Your assignment: Look through the records that follow. Copy every line containing the word "Task".

Data supplied:
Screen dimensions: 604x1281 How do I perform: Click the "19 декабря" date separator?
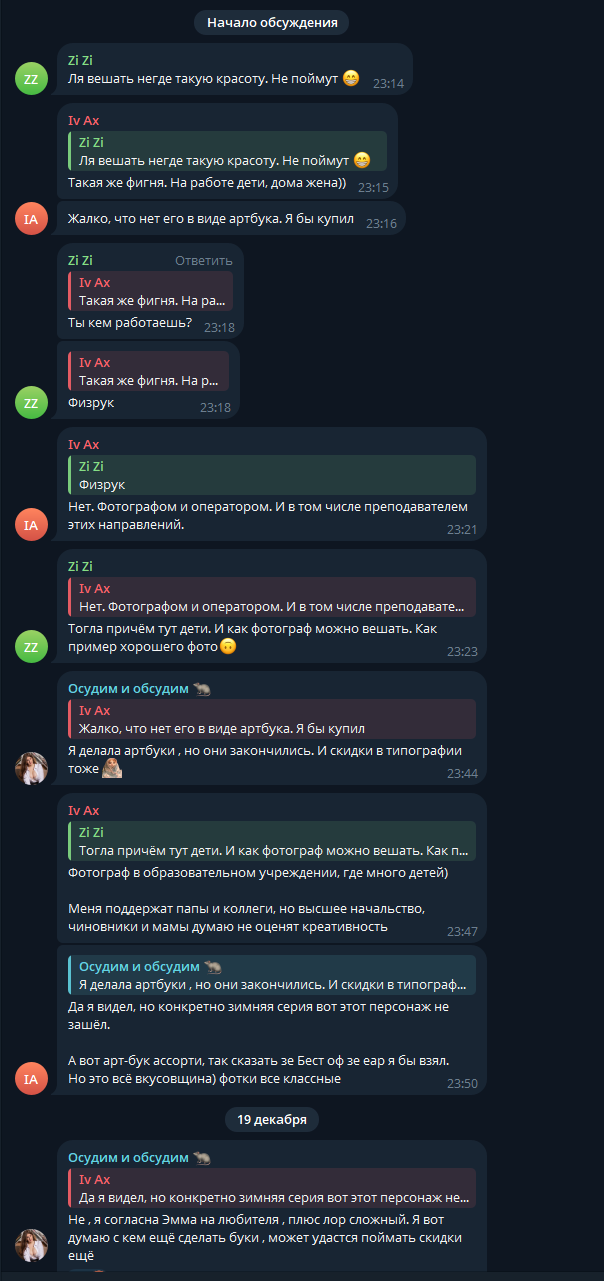[272, 1119]
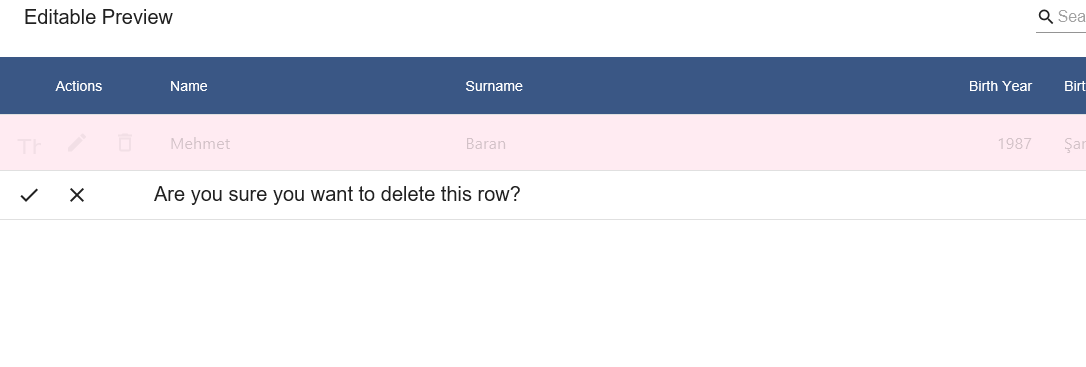Click the Editable Preview table title
This screenshot has height=367, width=1086.
(98, 17)
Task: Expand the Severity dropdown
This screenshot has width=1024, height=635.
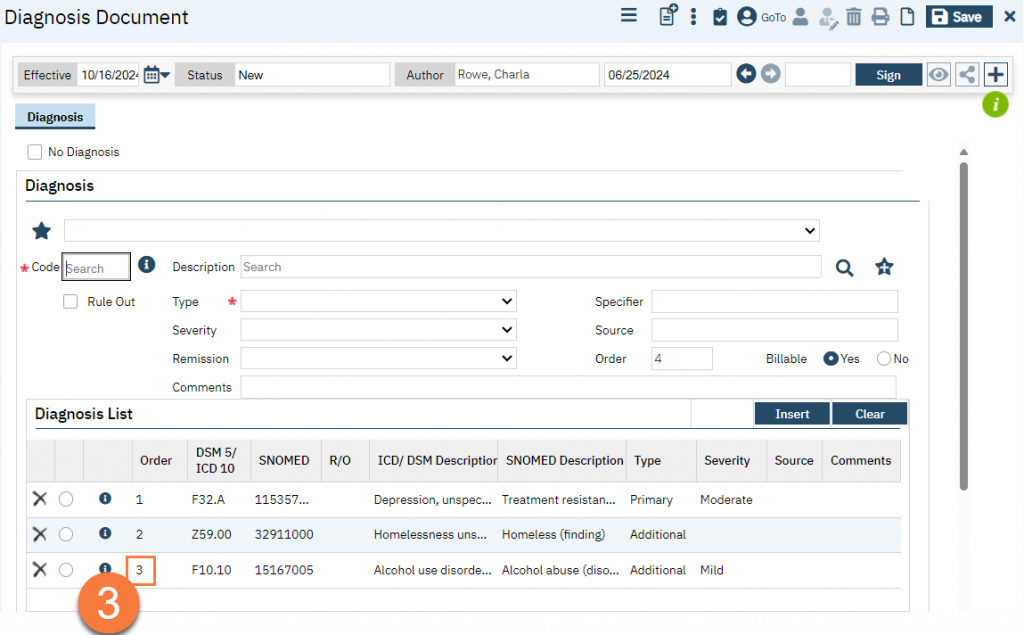Action: (x=378, y=330)
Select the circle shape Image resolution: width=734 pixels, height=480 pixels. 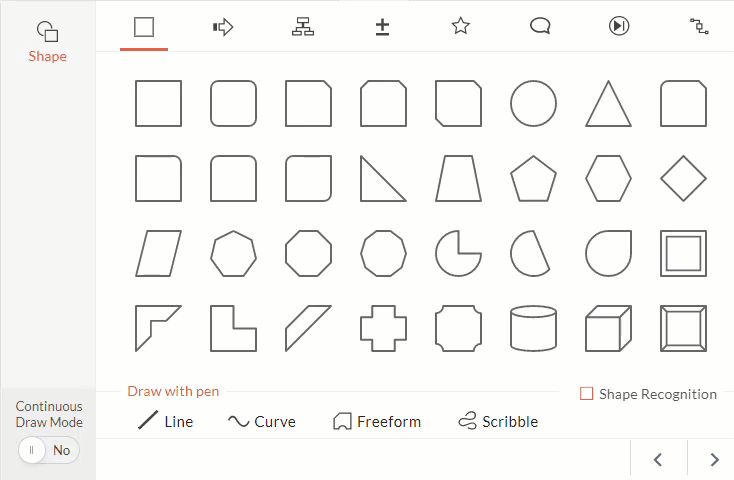[x=533, y=103]
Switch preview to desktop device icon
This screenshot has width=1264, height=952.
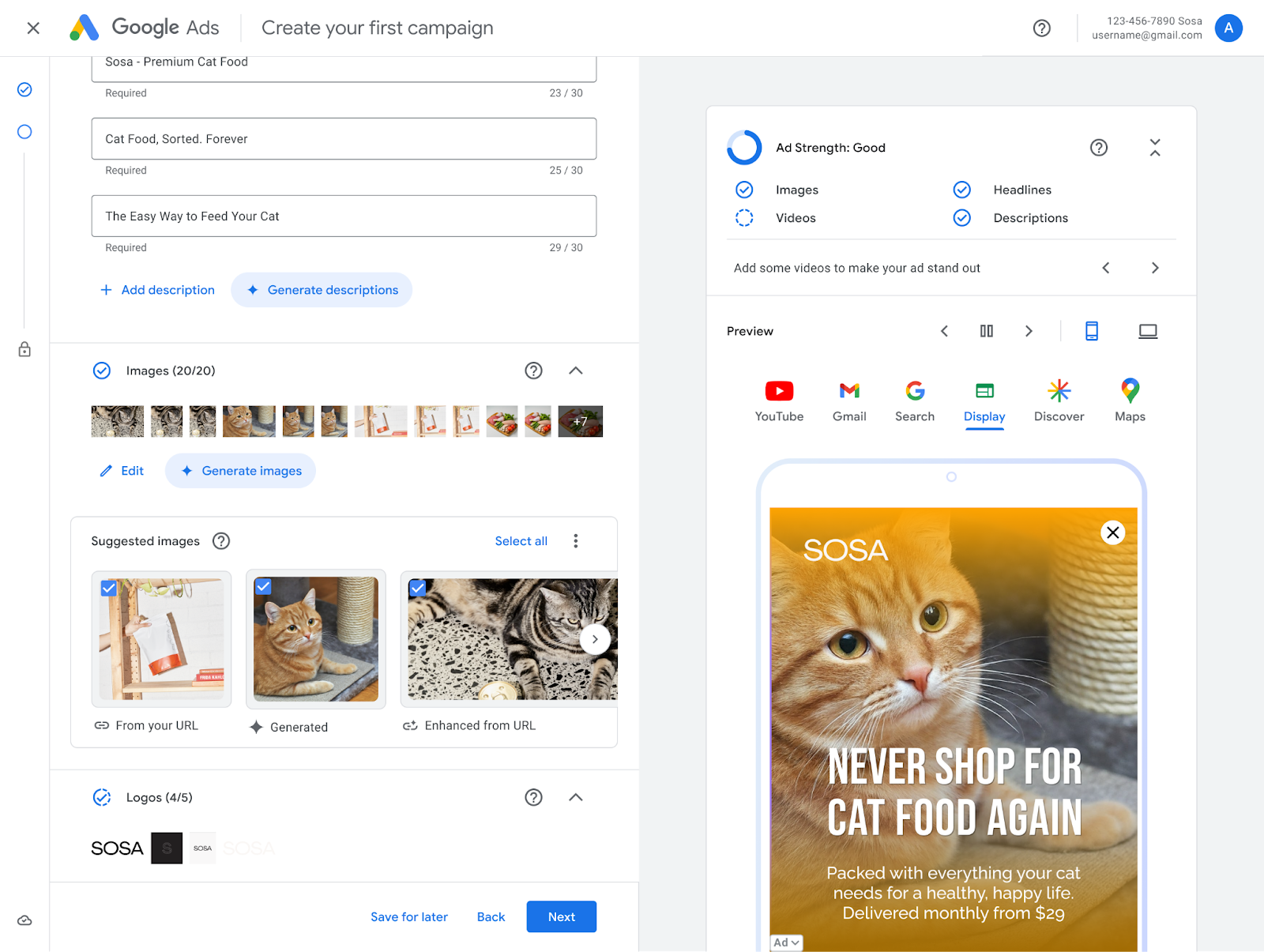[1147, 331]
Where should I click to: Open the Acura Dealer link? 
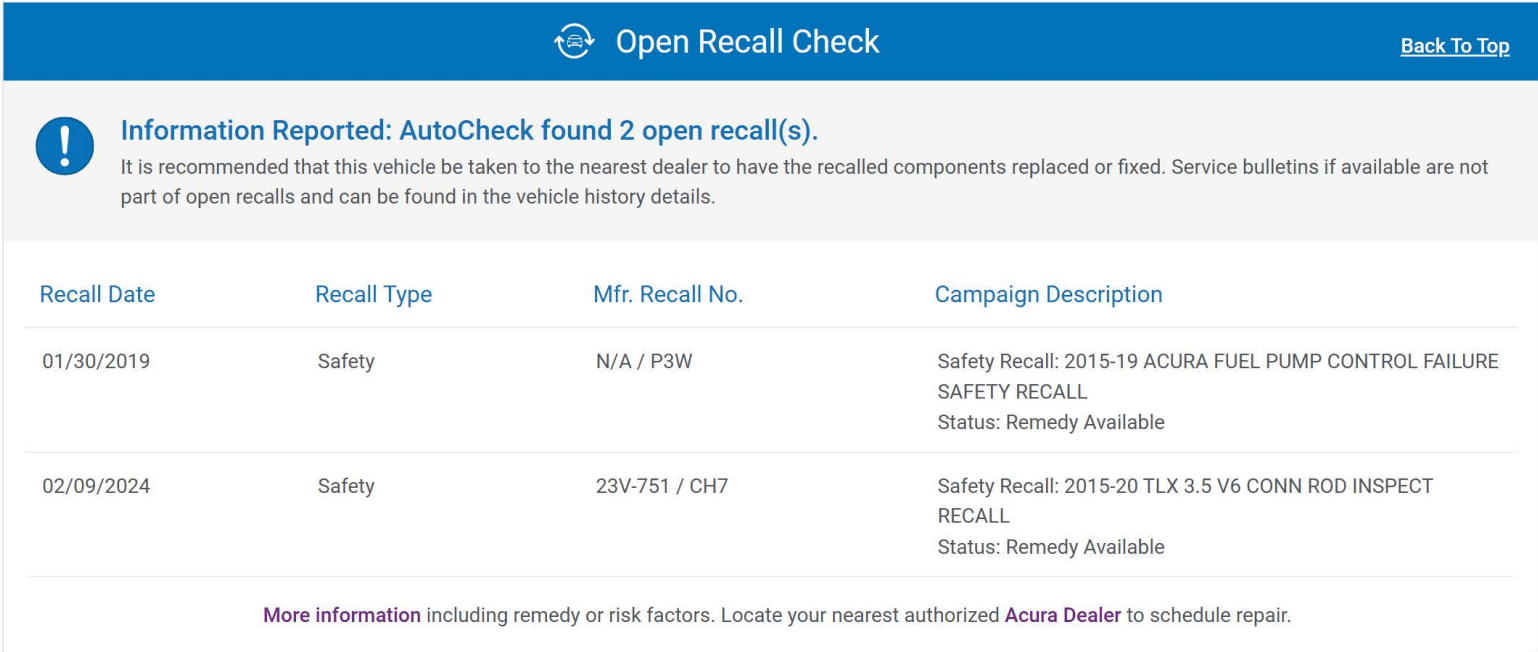coord(1062,615)
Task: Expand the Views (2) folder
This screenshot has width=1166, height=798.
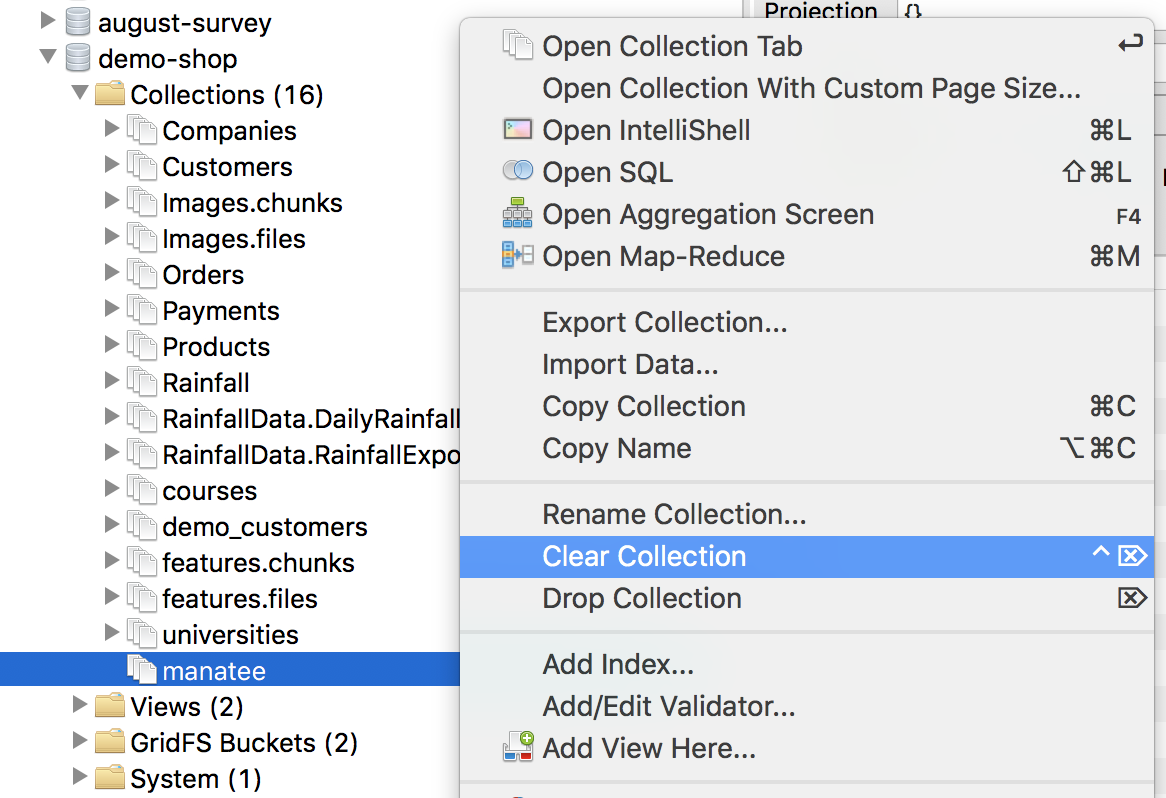Action: point(81,706)
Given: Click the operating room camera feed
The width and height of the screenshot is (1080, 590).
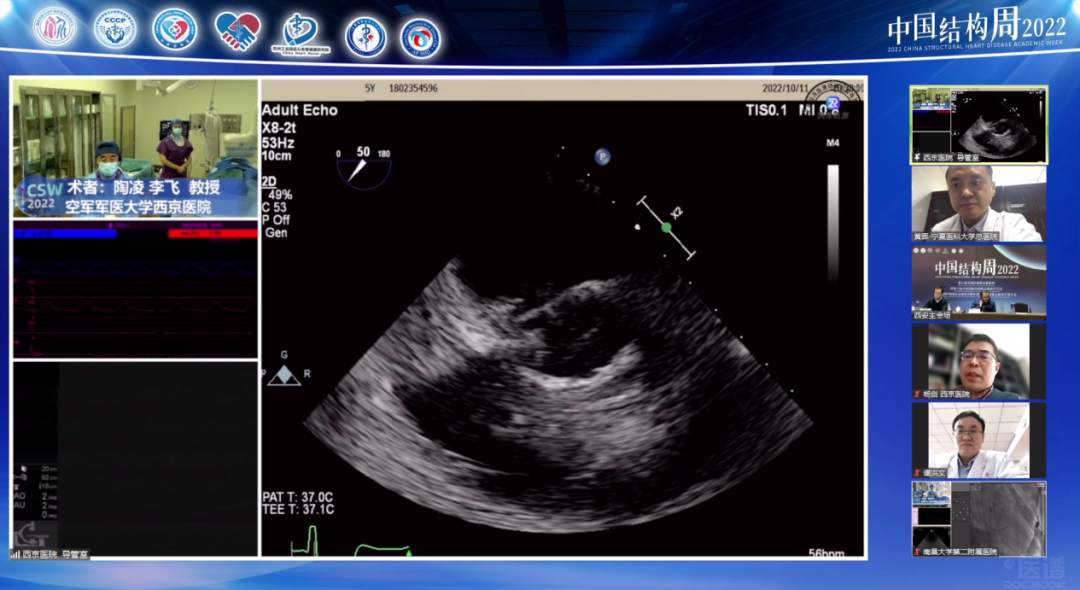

Output for this exercise:
Task: Expand the Severity dropdown
Task: Expand the Views (2) folder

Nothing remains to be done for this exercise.